**What the task requires**
Reproduce the data word for word, from its first line through the line containing "Porcelanatos (26, 429)", including both of those lines.

**Records**
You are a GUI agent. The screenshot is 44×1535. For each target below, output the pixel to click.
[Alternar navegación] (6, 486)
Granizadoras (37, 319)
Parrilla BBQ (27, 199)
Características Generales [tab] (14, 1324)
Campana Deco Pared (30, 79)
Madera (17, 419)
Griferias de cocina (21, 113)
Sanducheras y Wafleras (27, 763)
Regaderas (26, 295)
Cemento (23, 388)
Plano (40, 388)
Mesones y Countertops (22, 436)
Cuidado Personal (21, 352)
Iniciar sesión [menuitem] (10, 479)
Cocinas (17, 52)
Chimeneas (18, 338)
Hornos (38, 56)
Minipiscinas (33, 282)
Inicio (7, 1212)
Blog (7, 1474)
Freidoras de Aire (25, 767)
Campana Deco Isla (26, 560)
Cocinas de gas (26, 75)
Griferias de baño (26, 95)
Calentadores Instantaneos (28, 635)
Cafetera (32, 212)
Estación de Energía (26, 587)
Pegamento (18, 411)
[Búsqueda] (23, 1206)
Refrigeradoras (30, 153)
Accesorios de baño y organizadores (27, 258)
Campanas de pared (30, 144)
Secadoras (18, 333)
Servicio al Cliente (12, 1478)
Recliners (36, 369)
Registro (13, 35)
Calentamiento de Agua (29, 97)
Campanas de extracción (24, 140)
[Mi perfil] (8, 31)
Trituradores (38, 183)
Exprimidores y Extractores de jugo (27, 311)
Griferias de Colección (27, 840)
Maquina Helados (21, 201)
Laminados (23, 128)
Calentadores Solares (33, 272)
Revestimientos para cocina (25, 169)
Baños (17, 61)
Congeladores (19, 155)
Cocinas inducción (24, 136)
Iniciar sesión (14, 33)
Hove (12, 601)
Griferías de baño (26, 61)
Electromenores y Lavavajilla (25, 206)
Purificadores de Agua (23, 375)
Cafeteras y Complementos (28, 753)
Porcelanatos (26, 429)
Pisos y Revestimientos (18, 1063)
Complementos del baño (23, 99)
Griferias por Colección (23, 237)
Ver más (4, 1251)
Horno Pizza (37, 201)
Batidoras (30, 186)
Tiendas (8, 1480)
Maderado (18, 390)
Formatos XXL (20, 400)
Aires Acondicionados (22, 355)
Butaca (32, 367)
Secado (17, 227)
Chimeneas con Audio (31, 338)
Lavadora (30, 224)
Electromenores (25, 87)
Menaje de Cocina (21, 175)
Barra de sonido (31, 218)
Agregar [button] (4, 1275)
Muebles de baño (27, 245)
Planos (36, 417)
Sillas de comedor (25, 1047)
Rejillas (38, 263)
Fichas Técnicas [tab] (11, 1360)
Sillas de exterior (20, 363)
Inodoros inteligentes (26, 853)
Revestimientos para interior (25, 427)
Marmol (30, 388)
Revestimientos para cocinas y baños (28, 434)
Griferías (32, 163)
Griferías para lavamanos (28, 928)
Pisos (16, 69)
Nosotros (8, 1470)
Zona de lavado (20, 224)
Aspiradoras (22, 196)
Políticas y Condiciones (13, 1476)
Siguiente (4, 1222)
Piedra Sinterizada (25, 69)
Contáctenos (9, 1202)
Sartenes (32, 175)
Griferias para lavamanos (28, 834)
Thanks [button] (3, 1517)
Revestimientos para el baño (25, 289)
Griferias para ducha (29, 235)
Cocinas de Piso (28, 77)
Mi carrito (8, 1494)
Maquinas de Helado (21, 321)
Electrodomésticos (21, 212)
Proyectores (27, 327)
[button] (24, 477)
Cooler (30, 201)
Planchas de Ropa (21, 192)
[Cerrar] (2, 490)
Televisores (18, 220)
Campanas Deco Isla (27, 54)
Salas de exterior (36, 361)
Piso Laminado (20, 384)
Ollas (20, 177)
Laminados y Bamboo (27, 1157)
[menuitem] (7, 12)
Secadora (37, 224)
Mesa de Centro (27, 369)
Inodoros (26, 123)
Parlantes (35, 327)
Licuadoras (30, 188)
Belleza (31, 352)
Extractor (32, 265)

**Output for this task**
You are a GUI agent. The screenshot is 44×1535. For each target below, output the pixel to click.
[Alternar navegación] (6, 486)
Granizadoras (37, 319)
Parrilla BBQ (27, 199)
Características Generales [tab] (14, 1324)
Campana Deco Pared (30, 79)
Madera (17, 419)
Griferias de cocina (21, 113)
Sanducheras y Wafleras (27, 763)
Regaderas (26, 295)
Cemento (23, 388)
Plano (40, 388)
Mesones y Countertops (22, 436)
Cuidado Personal (21, 352)
Iniciar sesión [menuitem] (10, 479)
Cocinas (17, 52)
Chimeneas (18, 338)
Hornos (38, 56)
Minipiscinas (33, 282)
Inicio (7, 1212)
Blog (7, 1474)
Freidoras de Aire (25, 767)
Campana Deco Isla (26, 560)
Cocinas de gas (26, 75)
Griferias de baño (26, 95)
Calentadores Instantaneos (28, 635)
Cafetera (32, 212)
Estación de Energía (26, 587)
Pegamento (18, 411)
[Búsqueda] (23, 1206)
Refrigeradoras (30, 153)
Accesorios de baño y organizadores (27, 258)
Campanas de pared (30, 144)
Secadoras (18, 333)
Servicio al Cliente (12, 1478)
Recliners (36, 369)
Registro (13, 35)
Calentamiento de Agua (29, 97)
Campanas de extracción (24, 140)
[Mi perfil] (8, 31)
Trituradores (38, 183)
Exprimidores y Extractores de jugo (27, 311)
Griferias de Colección (27, 840)
Maquina Helados (21, 201)
Laminados (23, 128)
Calentadores Solares (33, 272)
Revestimientos para cocina (25, 169)
Baños (17, 61)
Congeladores (19, 155)
Cocinas inducción (24, 136)
Iniciar sesión (14, 33)
Hove (12, 601)
Griferías de baño (26, 61)
Electromenores y Lavavajilla (25, 206)
Purificadores de Agua (23, 375)
Cafeteras y Complementos (28, 753)
Porcelanatos (26, 429)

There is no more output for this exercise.